- conforms_to::[[Decision Form Contract]]
- has_commitment::[[Firm Commitment]]
- decided_on::2026-04-19
- in_domain::[[Deep Context Architecture]]
- authored_by::[[Deep Context Community]]
- has_lifecycle::[[Seed Stage]]
- has_curation::[[Working Draft]]
Adopt Predicate Atomicity
Every predicate answers exactly one question. When a predicate is found carrying two or more axes of distinction, the remedy is a predicate family — each member a single-axis predicate — not a revised but still-overloaded name. The commitment is to keep the vocabulary's query handles sharp: a reader filtering on a predicate finds nodes whose assertion on that predicate means one thing, not several.
Why
The commitment provides query sharpness. Predicates are the graph's query handles — each is a question a reader poses to any node: what is this node's X? When the question has one answer per node along one axis, filtering is sharp: a query for all nodes with has_lifecycle::[[Seed Stage]] returns exactly the nodes at that lifecycle stage, no disambiguation required. When the predicate carries multiple axes, the same query returns nodes whose value might mean any of several things, and the reader has to re-interpret each match against the original author's intent. The sharpness degrades continuously with corpus growth — the more nodes assert the overloaded predicate, the more work any reader does to sort the clusters back apart.
The commitment is the edge-level companion of [[Adopt Node Atomicity]]. Node atomicity says a node names one concept, not a collection; compound shapes exist for supporting material, not for sub-concepts. The predicate-level commitment is the same shape: a predicate names one question, not a bundle. Predicate families carry related distinctions, but each family member owns exactly one axis. The graph has atomicity commitments at both levels — vertices and edges — and each grounds the other.

# Dataset extract
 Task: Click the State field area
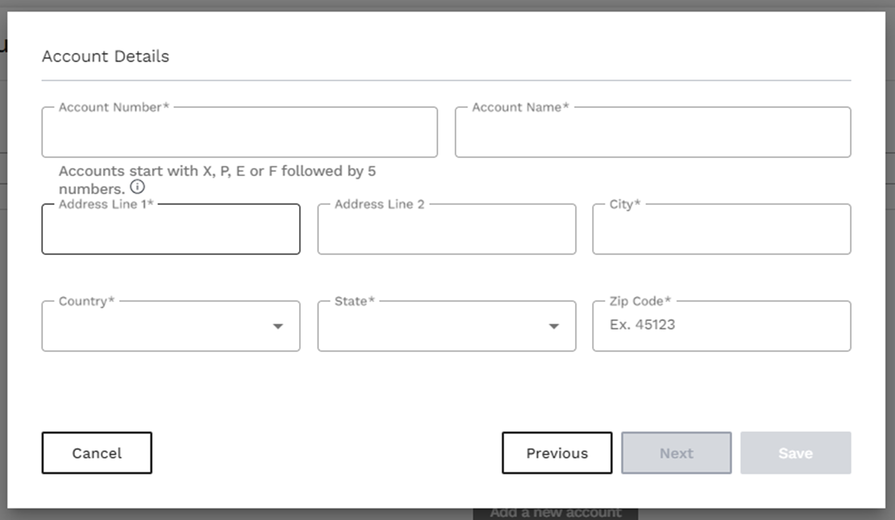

# Tasks to complete
**A.** Answer these from the predicate atomicity decision:
(i) What date is recorded for decided_on?
(ii) What remedy does it call for when a predicate carries two or more axes of distinction?
(iii) Which commitment is this decision described as the edge-level companion of?
**B.** Quote the predicate atomicity decision between "- conforms_to::[[Decision Form" and "thing, not several.", inclusive.
**C.** Continue the predicate atomicity decision from its last sentence.

# Expected outputs
**A.**
(i) 2026-04-19
(ii) A predicate family, in which each member is a single-axis predicate.
(iii) Adopt Node Atomicity

**B.**
- conforms_to::[[Decision Form Contract]]
- has_commitment::[[Firm Commitment]]
- decided_on::2026-04-19
- in_domain::[[Deep Context Architecture]]
- authored_by::[[Deep Context Community]]
- has_lifecycle::[[Seed Stage]]
- has_curation::[[Working Draft]]
Adopt Predicate Atomicity
Every predicate answers exactly one question. When a predicate is found carrying two or more axes of distinction, the remedy is a predicate family — each member a single-axis predicate — not a revised but still-overloaded name. The commitment is to keep the vocabulary's query handles sharp: a reader filtering on a predicate finds nodes whose assertion on that predicate means one thing, not several.

**C.**
The commitment is not a count-the-values rule. A predicate can take many values ([[Seed Stage]], [[Growth Stage]], [[Mature Stage]]) and still answer one question (what lifecycle stage?). The discipline is about the question, not the cardinality of the answer. A predicate with three values along one axis is atomic; a predicate with two values spanning two axes is not. The recurring craft move that performs the refactor when an overloaded predicate is discovered in the wild is [[Refactor the Predicate's Axes]].
Deprecations become part of the graph. Retired overloaded predicates do not vanish; they land in the "deliberately not used" section of the conventions document with a pointer to the family that replaced them. The deprecation record is how the graph carries the history of its predicate atomicity work, and it protects future contributors from reintroducing the same overload under a new name.
Alternatives Considered
Tolerate overloaded predicates with runtime disambiguation. Allow predicates to carry multiple axes and expect readers or tools to sort the clusters at query time. Rejected because runtime disambiguation requires that every reader know how to split the axes, and that knowledge is not expressible in the predicate itself. The reader is left auditing the author's intent on every match. The cost compounds: a single overloaded predicate is tolerable, three overloaded predicates composing in a query produces matches whose meaning no reader can reconstruct without reading each cited node's full body.
Revise the overloaded name rather than split. Keep one predicate but rename it to signal the overload (has_combined_status:: for lifecycle-plus-curation). Rejected because the overload persists — the rename makes the predicate more honest about its sin without fixing it. Filtering on the renamed predicate still returns nodes whose value means multiple things; the reader still audits each match.
Global fixed vocabulary. Define the predicate set in advance, schema-style, and require contributors to use only the predefined predicates. Rejected because the convention is specifically designed to let contributor vocabulary stay local-dialect and emergent. Fixed vocabularies prevent introducing overloaded predicates but also prevent the contributor diversity the graph depends on; the discipline needs to live at the authoring moment, not at the schema layer. The relates_to:: case is the forcing example — the overload was introduced organically, and the fix is a specific-predicate family introduced as contributors needed it, not a vocabulary locked in advance.
What Would Change It
Two classes of condition would prompt revisit.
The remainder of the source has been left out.